La famille de Roms du second dessin est installée à la périphérie d’une ville. Depuis le seuil de sa roulotte câblée, une femme hargneuse et sans pupilles — assurément la mère — botte lestement son bambin au dehors en lui commandant de s’en aller mendier. Derrière la mère, un autre môme en hardes contemple la scène et affiche un air mauvais semblable. Jugeant sans doute le dessin insuffisamment explicite, Plantu a ajouté un cartouche fléché expliquant que «c’est vrai que, dans le « camp des gentils », il n’y a pas toujours que des gentils».
Plantu a nettement distingué par leurs vêtements les familles qui composent ces scènes: des gitans hispanisants dans le premier cas, indélicats mais bonnes gens; des Roms de l’Est dans le second, violents, irresponsables, exploitant leurs propres enfants. On balance à décider lequel des deux dessins est le plus imbécile. En revanche ils sont également injustes, dans le plus strict sens du terme, injustes comme seule la bêtise peut l’être; «Jamais rien de plus injuste qu’un ignare», écrivait Racine.

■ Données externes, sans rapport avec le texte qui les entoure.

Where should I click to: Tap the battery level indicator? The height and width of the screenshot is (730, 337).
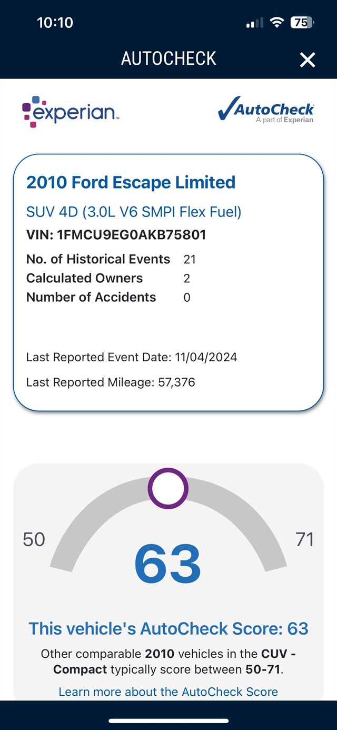tap(302, 23)
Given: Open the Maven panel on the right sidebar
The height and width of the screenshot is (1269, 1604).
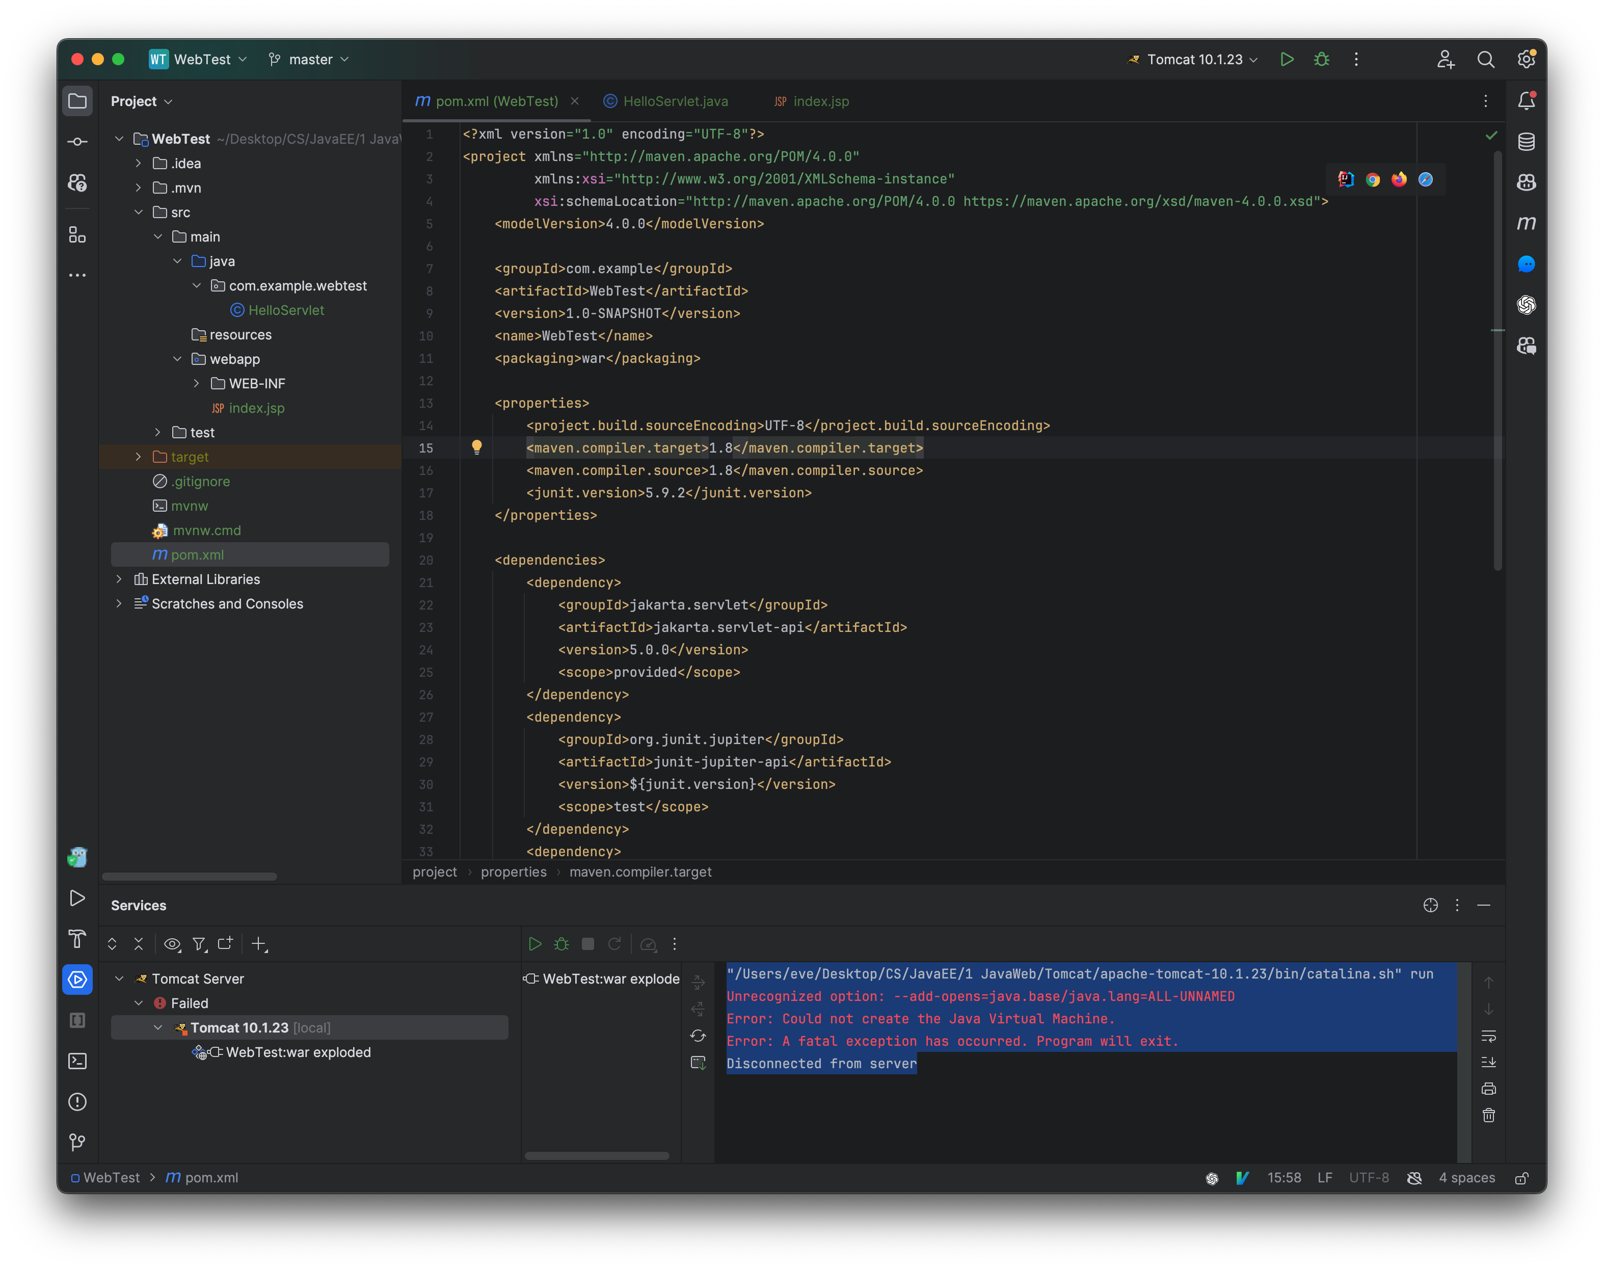Looking at the screenshot, I should click(x=1527, y=223).
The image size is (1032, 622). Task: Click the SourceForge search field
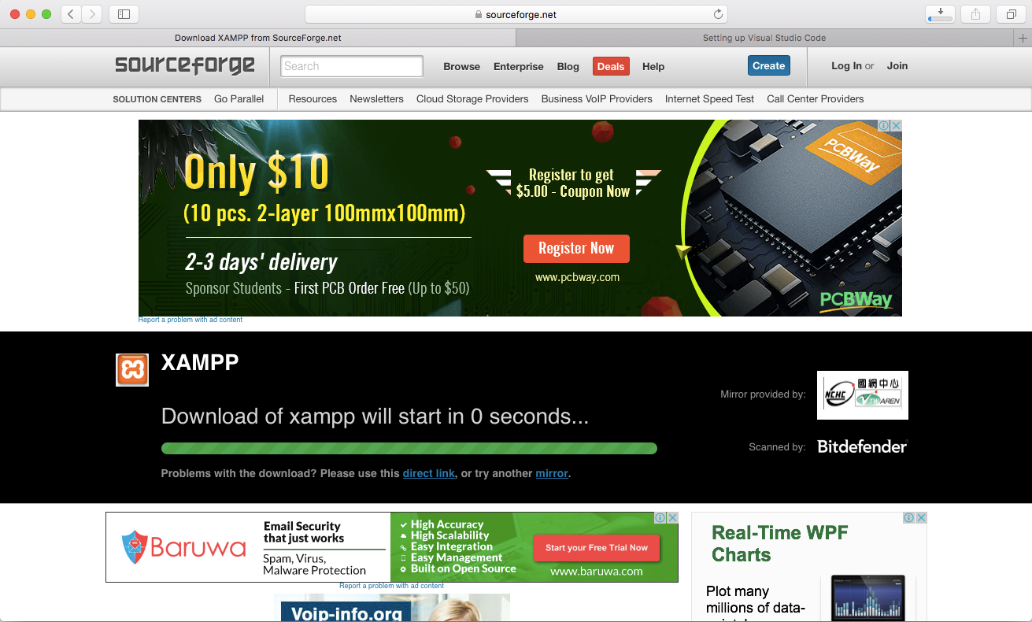(351, 66)
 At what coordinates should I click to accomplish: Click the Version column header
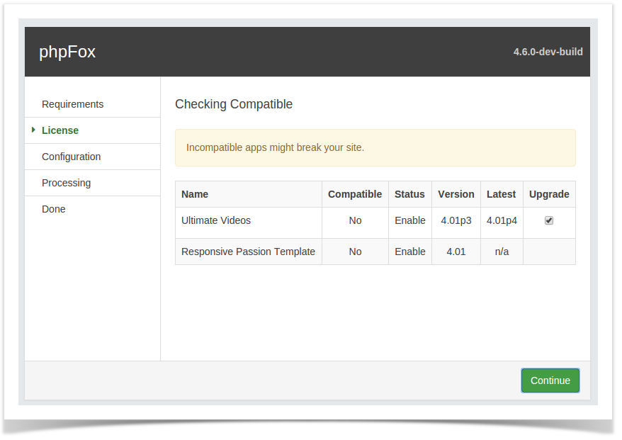pos(456,194)
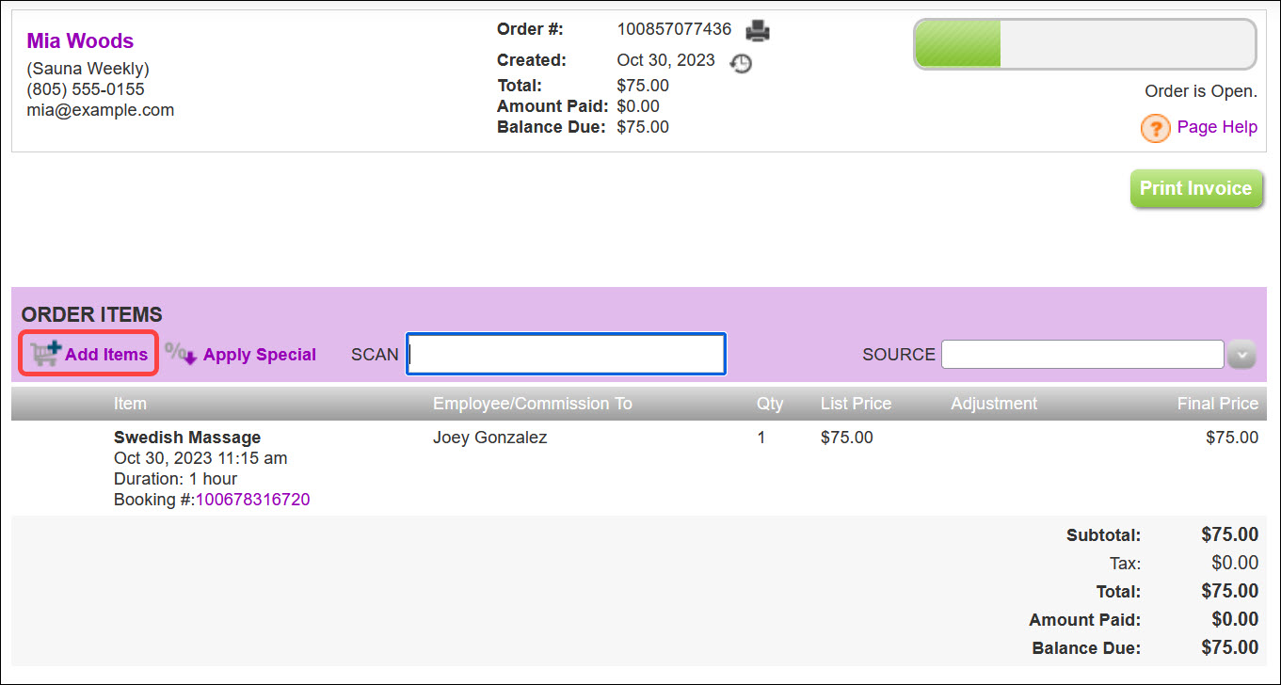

On sait, depuis Forain et Caran d’Ache, comme des caricaturistes doués peuvent se fourvoyer et corrompre leur talent près des idées malsaines, de l’intolérance et de l’ignorance; comme cet art peut servir et nourrir l’injustice, comme il peut attiser la haine des foules et leur contentement. Ce que c’est que de faire des gens une image fausse; ce que c’est que la violence de l’art.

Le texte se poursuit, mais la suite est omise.